(Stored data)
━━━━━━━━━━━━━━━━

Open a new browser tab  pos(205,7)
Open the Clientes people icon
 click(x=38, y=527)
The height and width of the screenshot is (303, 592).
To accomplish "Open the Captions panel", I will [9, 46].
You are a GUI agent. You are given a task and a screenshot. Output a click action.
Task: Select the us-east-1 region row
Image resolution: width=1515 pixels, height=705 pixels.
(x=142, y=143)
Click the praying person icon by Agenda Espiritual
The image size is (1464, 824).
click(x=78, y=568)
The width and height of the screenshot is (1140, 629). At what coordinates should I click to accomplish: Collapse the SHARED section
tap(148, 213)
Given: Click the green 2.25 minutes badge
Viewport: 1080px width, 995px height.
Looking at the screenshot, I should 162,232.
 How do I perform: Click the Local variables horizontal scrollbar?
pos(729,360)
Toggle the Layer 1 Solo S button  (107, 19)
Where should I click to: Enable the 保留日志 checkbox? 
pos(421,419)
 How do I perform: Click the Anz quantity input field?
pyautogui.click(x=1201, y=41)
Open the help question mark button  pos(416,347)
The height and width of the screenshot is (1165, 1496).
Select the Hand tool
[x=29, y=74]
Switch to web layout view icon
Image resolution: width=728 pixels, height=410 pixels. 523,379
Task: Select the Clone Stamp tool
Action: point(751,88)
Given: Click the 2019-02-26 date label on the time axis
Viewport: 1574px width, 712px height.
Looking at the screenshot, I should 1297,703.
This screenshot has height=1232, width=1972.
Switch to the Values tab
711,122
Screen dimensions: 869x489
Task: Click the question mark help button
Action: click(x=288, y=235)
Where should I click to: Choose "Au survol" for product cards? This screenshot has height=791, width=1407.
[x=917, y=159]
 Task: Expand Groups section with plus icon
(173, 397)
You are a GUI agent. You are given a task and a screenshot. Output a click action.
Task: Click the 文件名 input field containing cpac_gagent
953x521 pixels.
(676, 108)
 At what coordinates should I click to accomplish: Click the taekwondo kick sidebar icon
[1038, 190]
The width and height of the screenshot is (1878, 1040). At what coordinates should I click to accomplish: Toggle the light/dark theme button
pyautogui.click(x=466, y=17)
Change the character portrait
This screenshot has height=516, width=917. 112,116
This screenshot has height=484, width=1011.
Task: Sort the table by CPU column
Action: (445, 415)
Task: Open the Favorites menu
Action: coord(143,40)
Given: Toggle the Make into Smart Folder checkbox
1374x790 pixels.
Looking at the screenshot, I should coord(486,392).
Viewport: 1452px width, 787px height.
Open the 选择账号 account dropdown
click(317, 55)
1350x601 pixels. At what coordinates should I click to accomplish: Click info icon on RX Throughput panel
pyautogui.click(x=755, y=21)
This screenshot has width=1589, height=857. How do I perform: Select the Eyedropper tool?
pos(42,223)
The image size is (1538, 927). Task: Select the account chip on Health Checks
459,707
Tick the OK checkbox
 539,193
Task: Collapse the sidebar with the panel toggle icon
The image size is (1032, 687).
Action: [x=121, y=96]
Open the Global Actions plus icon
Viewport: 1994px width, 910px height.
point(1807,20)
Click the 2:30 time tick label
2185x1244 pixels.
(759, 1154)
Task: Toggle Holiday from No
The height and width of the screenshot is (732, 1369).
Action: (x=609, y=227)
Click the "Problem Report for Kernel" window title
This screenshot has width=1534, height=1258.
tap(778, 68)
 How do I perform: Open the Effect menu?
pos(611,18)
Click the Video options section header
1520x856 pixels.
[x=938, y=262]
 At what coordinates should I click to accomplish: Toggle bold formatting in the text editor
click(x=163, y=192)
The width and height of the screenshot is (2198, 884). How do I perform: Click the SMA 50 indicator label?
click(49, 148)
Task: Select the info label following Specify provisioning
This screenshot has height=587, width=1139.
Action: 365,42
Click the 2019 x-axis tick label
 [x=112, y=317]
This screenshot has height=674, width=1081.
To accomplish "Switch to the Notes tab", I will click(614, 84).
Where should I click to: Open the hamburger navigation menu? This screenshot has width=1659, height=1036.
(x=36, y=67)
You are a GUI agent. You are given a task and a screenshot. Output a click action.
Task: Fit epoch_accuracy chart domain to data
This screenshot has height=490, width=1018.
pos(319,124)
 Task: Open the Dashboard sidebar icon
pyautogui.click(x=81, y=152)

━━━━━━━━━━━━━━━━

• _Exercise brief_:
Every record above must appear again in the answer, unchanged.

• _Exercise response_:
Open a new browser tab  pos(205,7)
Open the Clientes people icon
 click(x=38, y=527)
The height and width of the screenshot is (303, 592).
To accomplish "Open the Captions panel", I will [9, 46].
You are a GUI agent. You are given a task and a screenshot. Output a click action.
Task: Select the us-east-1 region row
Image resolution: width=1515 pixels, height=705 pixels.
(x=142, y=143)
Click the praying person icon by Agenda Espiritual
The image size is (1464, 824).
click(x=78, y=568)
The width and height of the screenshot is (1140, 629). At what coordinates should I click to accomplish: Collapse the SHARED section
tap(148, 213)
Given: Click the green 2.25 minutes badge
Viewport: 1080px width, 995px height.
Looking at the screenshot, I should 162,232.
 How do I perform: Click the Local variables horizontal scrollbar?
pos(729,360)
Toggle the Layer 1 Solo S button  (107, 19)
Where should I click to: Enable the 保留日志 checkbox? 
pos(421,419)
 How do I perform: Click the Anz quantity input field?
pyautogui.click(x=1201, y=41)
Open the help question mark button  pos(416,347)
The height and width of the screenshot is (1165, 1496).
Select the Hand tool
[x=29, y=74]
Switch to web layout view icon
Image resolution: width=728 pixels, height=410 pixels. 523,379
Task: Select the Clone Stamp tool
Action: point(751,88)
Given: Click the 2019-02-26 date label on the time axis
Viewport: 1574px width, 712px height.
Looking at the screenshot, I should 1297,703.
This screenshot has height=1232, width=1972.
Switch to the Values tab
711,122
Screen dimensions: 869x489
Task: Click the question mark help button
Action: click(x=288, y=235)
Where should I click to: Choose "Au survol" for product cards? This screenshot has height=791, width=1407.
[x=917, y=159]
 Task: Expand Groups section with plus icon
(173, 397)
You are a GUI agent. You are given a task and a screenshot. Output a click action.
Task: Click the 文件名 input field containing cpac_gagent
953x521 pixels.
(676, 108)
 At what coordinates should I click to accomplish: Click the taekwondo kick sidebar icon
[1038, 190]
The width and height of the screenshot is (1878, 1040). At what coordinates should I click to accomplish: Toggle the light/dark theme button
pyautogui.click(x=466, y=17)
Change the character portrait
This screenshot has height=516, width=917. 112,116
This screenshot has height=484, width=1011.
Task: Sort the table by CPU column
Action: (445, 415)
Task: Open the Favorites menu
Action: coord(143,40)
Given: Toggle the Make into Smart Folder checkbox
1374x790 pixels.
Looking at the screenshot, I should coord(486,392).
Viewport: 1452px width, 787px height.
Open the 选择账号 account dropdown
click(317, 55)
1350x601 pixels. At what coordinates should I click to accomplish: Click info icon on RX Throughput panel
pyautogui.click(x=755, y=21)
This screenshot has width=1589, height=857. How do I perform: Select the Eyedropper tool?
pos(42,223)
The image size is (1538, 927). Task: Select the account chip on Health Checks
459,707
Tick the OK checkbox
 539,193
Task: Collapse the sidebar with the panel toggle icon
The image size is (1032, 687).
Action: [x=121, y=96]
Open the Global Actions plus icon
Viewport: 1994px width, 910px height.
point(1807,20)
Click the 2:30 time tick label
2185x1244 pixels.
(759, 1154)
Task: Toggle Holiday from No
The height and width of the screenshot is (732, 1369).
Action: (x=609, y=227)
Click the "Problem Report for Kernel" window title
This screenshot has width=1534, height=1258.
tap(778, 68)
 How do I perform: Open the Effect menu?
pos(611,18)
Click the Video options section header
1520x856 pixels.
[x=938, y=262]
 At what coordinates should I click to accomplish: Toggle bold formatting in the text editor
click(x=163, y=192)
The width and height of the screenshot is (2198, 884). How do I perform: Click the SMA 50 indicator label?
click(49, 148)
Task: Select the info label following Specify provisioning
This screenshot has height=587, width=1139.
Action: 365,42
Click the 2019 x-axis tick label
 [x=112, y=317]
This screenshot has height=674, width=1081.
To accomplish "Switch to the Notes tab", I will click(614, 84).
Where should I click to: Open the hamburger navigation menu? This screenshot has width=1659, height=1036.
(x=36, y=67)
You are a GUI agent. You are given a task and a screenshot. Output a click action.
Task: Fit epoch_accuracy chart domain to data
This screenshot has height=490, width=1018.
pos(319,124)
 Task: Open the Dashboard sidebar icon
pyautogui.click(x=81, y=152)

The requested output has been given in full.